* ESTRATTO DEL DOCUMENTO *
....

D. – In che contesto sociale e
umanitario avvengono queste elezioni?
R. – La condizione è la più
tragica di tutto il continente latinoamericano. Solo la disoccupazione oscilla
tra il 70 e l’80 per cento, la distruzione ambientale ha le stesse cifre,
perché - non avendo fonti di energia - la gente cucina ancora a legna. Il
problema è che i finanziamenti esteri oltre a preoccuparsi della democrazia e
degli osservatori internazionali per le elezioni, dovrebbero anche occuparsi
della miseria in cui versa il Paese, perché è questa che, in prima istanza,
porta il caos.
D. – Dopo l’era Aristide, che cosa
chiede la popolazione al nuovo presidente?
R. – Chiede sicuramente un
miglioramento economico e la possibilità di portare avanti lo sviluppo del
Paese, autonomo e sovrano.

....

* DATI GREZZI *
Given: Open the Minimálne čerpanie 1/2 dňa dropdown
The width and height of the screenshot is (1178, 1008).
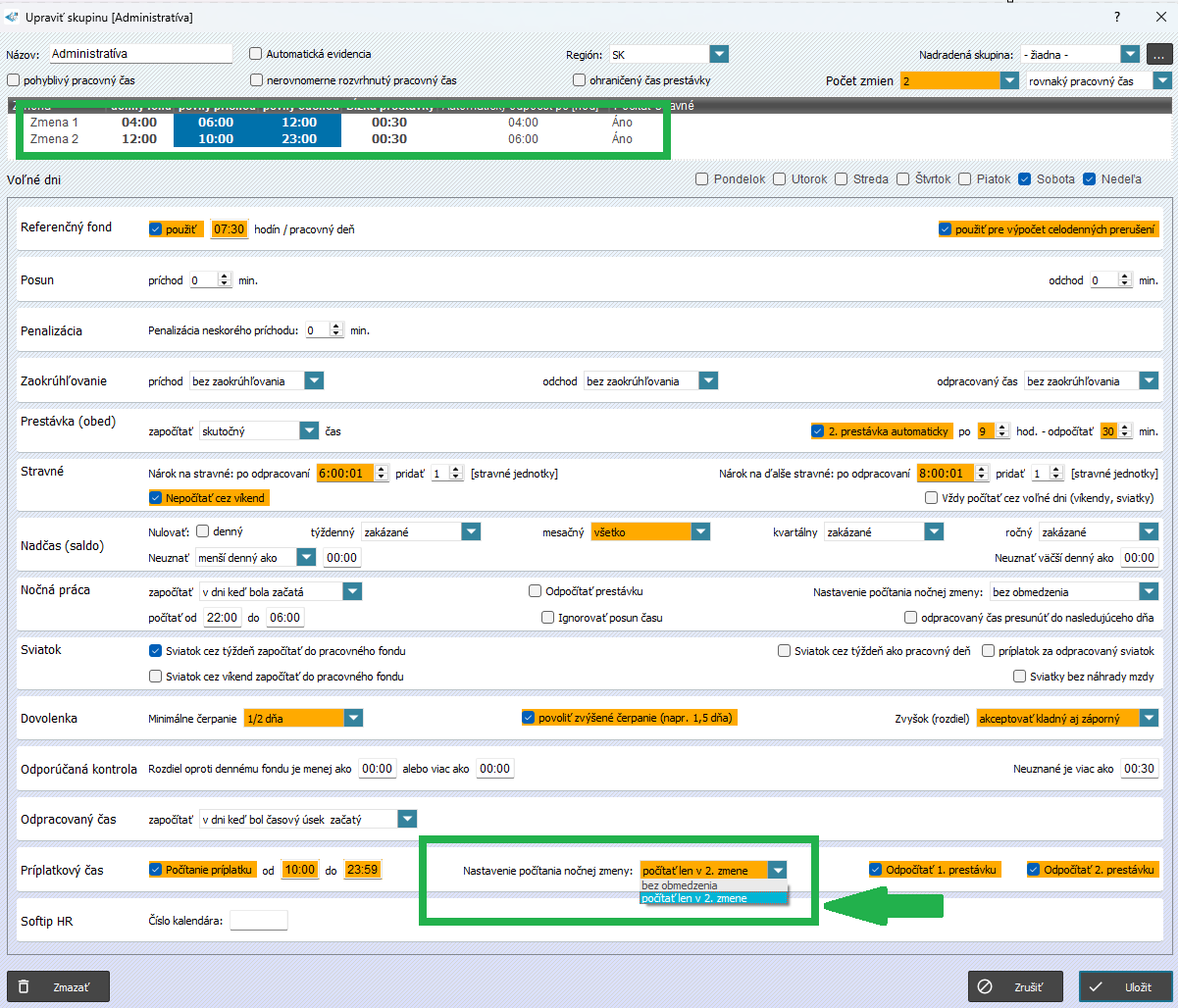Looking at the screenshot, I should (x=353, y=718).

....

* ISTRUZIONI *
[1] Elenchi tutti gli aspetti di cui, secondo l'intervista, i finanziamenti esteri si preoccupano o dovrebbero occuparsi.
[2] Trascriva senza modifiche il passo dell'intervista che inizia con «R. – La condizione» e termina con «autonomo e sovrano.».
Il materiale riportato sopra è indipendente dall'intervista.

* RISPOSTE ALLE CONSEGNE *
[1]
- La democrazia
- Gli osservatori internazionali per le elezioni
- La miseria in cui versa il Paese

[2]
R. – La condizione è la più
tragica di tutto il continente latinoamericano. Solo la disoccupazione oscilla
tra il 70 e l’80 per cento, la distruzione ambientale ha le stesse cifre,
perché - non avendo fonti di energia - la gente cucina ancora a legna. Il
problema è che i finanziamenti esteri oltre a preoccuparsi della democrazia e
degli osservatori internazionali per le elezioni, dovrebbero anche occuparsi
della miseria in cui versa il Paese, perché è questa che, in prima istanza,
porta il caos.
D. – Dopo l’era Aristide, che cosa
chiede la popolazione al nuovo presidente?
R. – Chiede sicuramente un
miglioramento economico e la possibilità di portare avanti lo sviluppo del
Paese, autonomo e sovrano.